If you are interested in a tour, you should try for early Friday morning, 'cause some of the guides will be tied up with the relic show the rest of the weekend, & it's good to have the tour at the beginning of your visit so you can return to the spots that interest you.
Here's my guide to first timers -
Bone up on the battle before you go. Seeing certain areas – Devil’s Den, The Wheatfield, Little Round Top, Culp’s Hill, the railroad cut, the Pickett - Pettigrew - Trimble Charge, etc. – will mean a lot more to you if you know what happened there before you see them for the first time. National Geographic put out a good map, showing the armies’ approaches towards Gettysburg, in 2013.
Read the Gettysburg chapter in
I Rode with Stonewall by Henry Kyd Douglas, & chapter 11 of
Fighting for the Confederacy by Edward Porter Alexander. There are plenty of books that can tell you more - I enjoyed (most of)
Gettysburg: The Last Invasion by Allen C. Guelzo. Watch the movie Gettysburg – after reading about the battle. (You might enjoy the easy to read historical novel
The Killer Angels – adapted by the movie Gettysburg – which won the 1975 Pulitzer prize for fiction.)
Take a car tour (the guide drives your car) – all sorts of tours are available, but you’ll probably want the general tour if you’ve never been before – it takes about two hours – and then go back to walk the areas you read about & your guide talked about. If you are interested in a tour, I suggest you set it up days in advance. Call the Visitor’s Center & ask how to do this. Some guides are better than others, and you can request them by name. The new Visitor’s Center was disappointing to me. It tries to tell a politically correct version of the war, & the lead up to the war, and the entire war, rather than focusing on the battle & showing the many relics that it has locked away in storage. The display portions used to be free – but not any more! (However, there is a big food court, & a souvenir shop the size of a football field.)

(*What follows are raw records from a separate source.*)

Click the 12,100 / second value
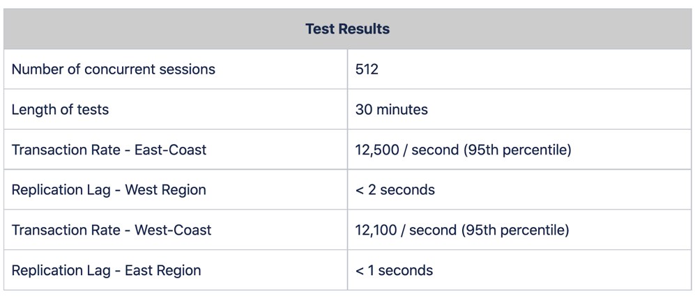The image size is (695, 298). coord(405,230)
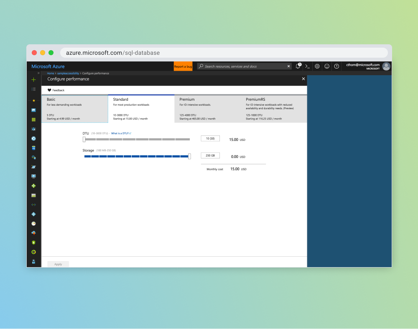
Task: Select the Premium pricing tier tab
Action: (207, 109)
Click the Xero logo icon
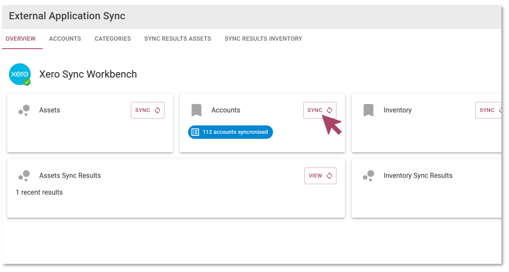This screenshot has height=272, width=509. pyautogui.click(x=20, y=74)
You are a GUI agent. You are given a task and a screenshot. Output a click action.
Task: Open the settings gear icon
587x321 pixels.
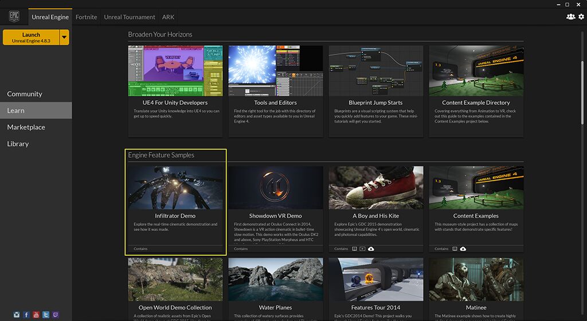tap(581, 17)

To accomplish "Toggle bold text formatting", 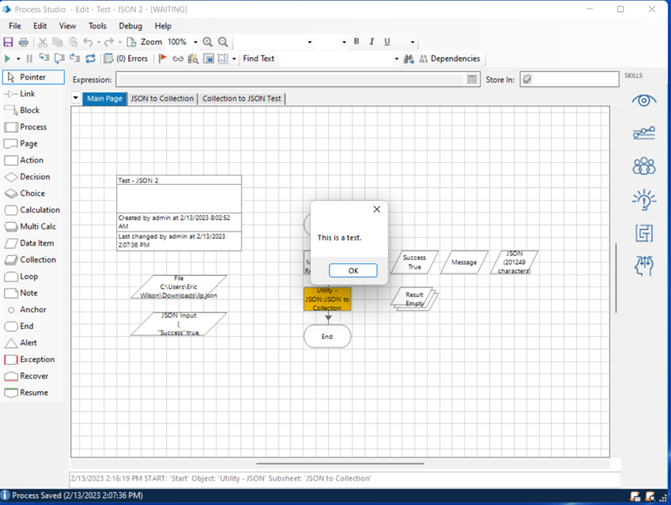I will tap(356, 42).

Definitely walk the path of the Pickett - Pettigrew - Trimble Charge (from Seminary Ridge to Cemetery Ridge, & back again). I suggest you do that at the end of your visit. There are two paths cut through the fields in the summer. Keep an eye out (and wear repellent) for ticks during the warm months.
Visit The Horse Soldier (219 Steinwehr Avenue) & Union Drummer Boy (37 York Street) – they are high end relic shops, & they have more relics on display than you’ll see at the Visitor’s Center.
The Farnsworth House is a good place to eat lunch (401 Baltimore Street). Two neat places to grab a beer or drink at night are the Reliance Mine Saloon (in the NE corner of the Quality Inn @ 380 Steinwehr Ave. parking lot – it’s hard to find, but unique) & the basement bar @ the Dobbin House (89 Steinwehr Ave.). Several years ago I discovered the upstairs bar at The Garyowen Irish Pub (126 Chambersburg Street), and I’ve drunk many a Red Breast there ever since.
Call the Visitor’s Center, go on line, or see if your motel has literature about any demonstrations taking place. Reenactors often camp at Pitzer Woods & Spangler’s Spring, & put on artillery firing, rifle firing, camp life, etc. demos. two or three times a day on Sats. & Suns. (but this slows down in the cold months). Climb the towers on Culp’s Hill and at the southern end of Confederate Avenue.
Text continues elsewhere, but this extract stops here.